Only two things ran through her head, Zeru and Josepe — Zeru more than any — though the words of Dario Sordi continued to haunt her, and suddenly she knew she could never, as she’d intended, scream the names of her slaughtered child and dead husband at these elegant strangers as they stood frozen with fear.

None of them would understand. None of them would ever know.

The trigger of the Uzi fell beneath her finger, the way they’d taught her in the hot, primitive training camp on the wild stretch of the Helmand River where the NATO forces never dared to venture. Anna Ybarra gripped the Uzi and began a sweep of the bodies in front of her, not looking too closely at the suits and cocktail gowns, not thinking about what came next.

Her finger jerked the trigger. The weapon awoke. There was a sudden staccato burst of sound, and the Uzi leaped in her arms like a wild animal startled from a terrible dream.

Someone screamed. A woman. A man.

She arced the shuddering weapon once to the right, once to the left, and then it was silent.

Too soon, she thought. In Helmand it had lasted longer.

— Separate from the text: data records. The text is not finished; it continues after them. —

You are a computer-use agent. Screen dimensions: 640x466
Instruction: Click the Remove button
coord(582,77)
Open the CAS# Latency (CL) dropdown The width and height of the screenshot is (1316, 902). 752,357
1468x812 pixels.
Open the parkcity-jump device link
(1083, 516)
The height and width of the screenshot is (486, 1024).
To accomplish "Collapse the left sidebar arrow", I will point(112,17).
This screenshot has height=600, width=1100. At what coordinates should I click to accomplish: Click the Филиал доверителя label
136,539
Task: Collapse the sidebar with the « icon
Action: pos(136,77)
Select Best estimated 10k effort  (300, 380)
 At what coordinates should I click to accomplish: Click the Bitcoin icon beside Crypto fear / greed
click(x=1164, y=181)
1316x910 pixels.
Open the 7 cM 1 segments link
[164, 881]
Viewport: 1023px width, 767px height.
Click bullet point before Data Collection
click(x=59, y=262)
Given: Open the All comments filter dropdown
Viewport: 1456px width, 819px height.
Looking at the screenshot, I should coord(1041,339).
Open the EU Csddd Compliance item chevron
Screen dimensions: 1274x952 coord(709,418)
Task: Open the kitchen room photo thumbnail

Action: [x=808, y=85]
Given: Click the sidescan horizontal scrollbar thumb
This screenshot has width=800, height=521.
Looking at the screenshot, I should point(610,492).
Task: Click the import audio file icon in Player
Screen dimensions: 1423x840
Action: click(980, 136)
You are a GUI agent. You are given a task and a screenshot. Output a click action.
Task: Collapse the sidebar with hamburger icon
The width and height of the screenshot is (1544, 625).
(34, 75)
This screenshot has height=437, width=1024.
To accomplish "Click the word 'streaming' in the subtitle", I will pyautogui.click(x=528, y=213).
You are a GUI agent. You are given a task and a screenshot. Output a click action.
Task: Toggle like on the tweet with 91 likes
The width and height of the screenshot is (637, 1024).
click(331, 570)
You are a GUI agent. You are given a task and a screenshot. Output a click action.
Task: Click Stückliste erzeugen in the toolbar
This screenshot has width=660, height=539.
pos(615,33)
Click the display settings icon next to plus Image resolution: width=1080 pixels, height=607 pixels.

Desperately, she tried again. There was nothing. The magazine had jammed, perhaps. The thing was dead.

She let it drop from her fingers, to clatter on the shiny, polished floor of the Salone dei Corazzieri.

Dark, anonymous figures from the periphery of the hall were starting to close in. They held handguns the way the Taliban did — in a taut, outstretched arm, threatening death with a fierce, unwavering certainty.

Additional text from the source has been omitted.